The R-class still will be manufactured, however, with the vehicle proving relatively popular in China, Mexico, and Canada. In 2011, Chinese shoppers bought five times the number of R-classes that Americans did. Even for export, though, R-class production will continue only until 2015. By then, the stodgy crossover will be a decade old, and Benz’s factory in Tuscaloosa will be on the finished side of a $2.4-billion expansion setting it up to build the next-gen C-class and a new, ML-based sporty crossover, which we believe will be called MLC.

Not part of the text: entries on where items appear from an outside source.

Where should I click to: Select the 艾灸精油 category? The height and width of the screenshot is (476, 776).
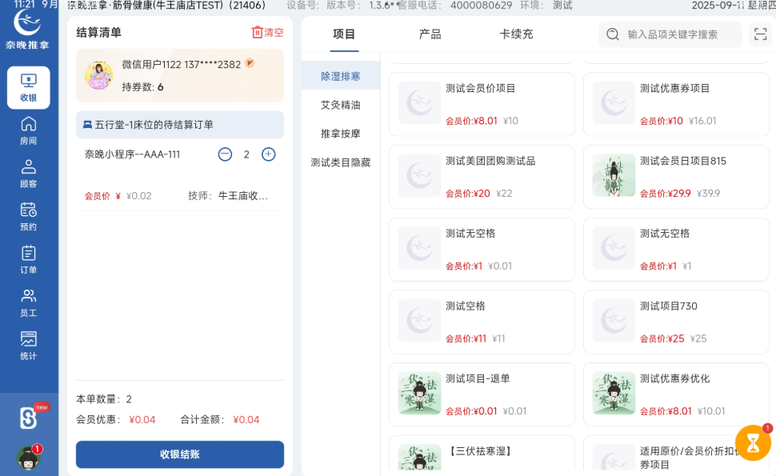(340, 105)
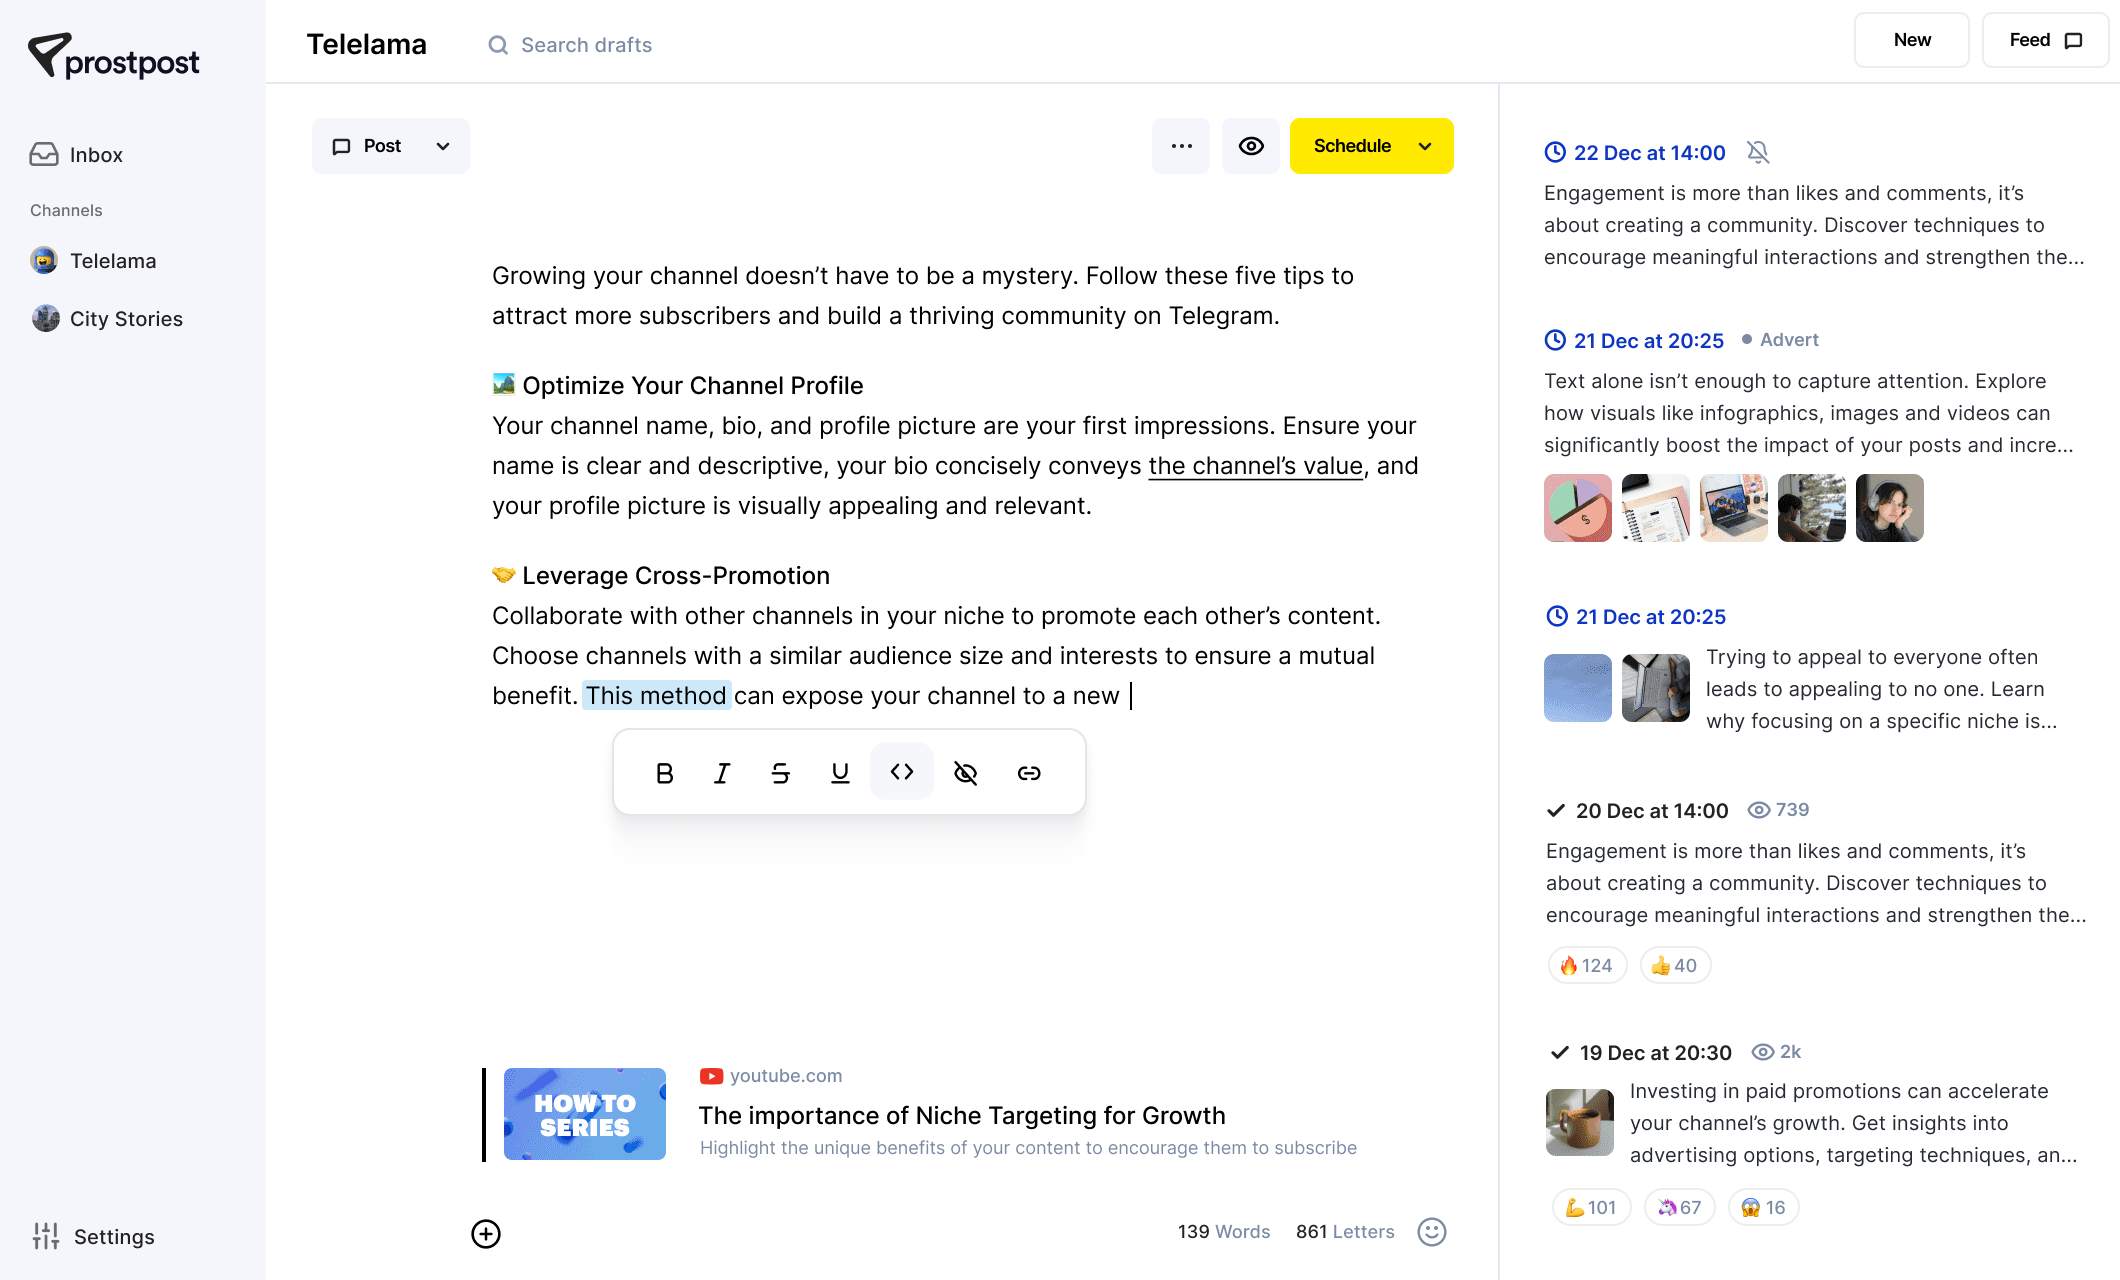The height and width of the screenshot is (1280, 2120).
Task: Apply bold formatting to selected text
Action: click(x=664, y=773)
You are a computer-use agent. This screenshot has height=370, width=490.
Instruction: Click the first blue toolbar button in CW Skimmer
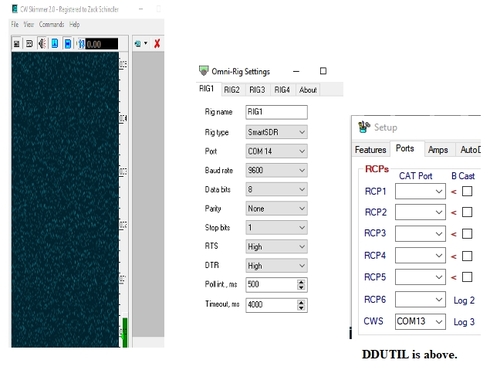(x=55, y=44)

The withering of R-class sales, and its overall failure here, should offer a valuable lesson for automakers: If you build it, shoppers won’t necessarily come. The R-class is more the result of a focus group’s abstract list of “wanted” features rather than an object of desire—or, at least, of rational appeal. A crossover but not, the R-class was pushed on SUV-obsessed American shoppers who have not shown themselves receptive to tall wagons or clever ways of hauling three rows of people. But Benz—and its competition at Audi and BMW—are still pursuing niche-intensive product strategies. Sharing platforms reduces the cost of offering so many vehicles in so many shapes, but if it’s folly, it’s still folly.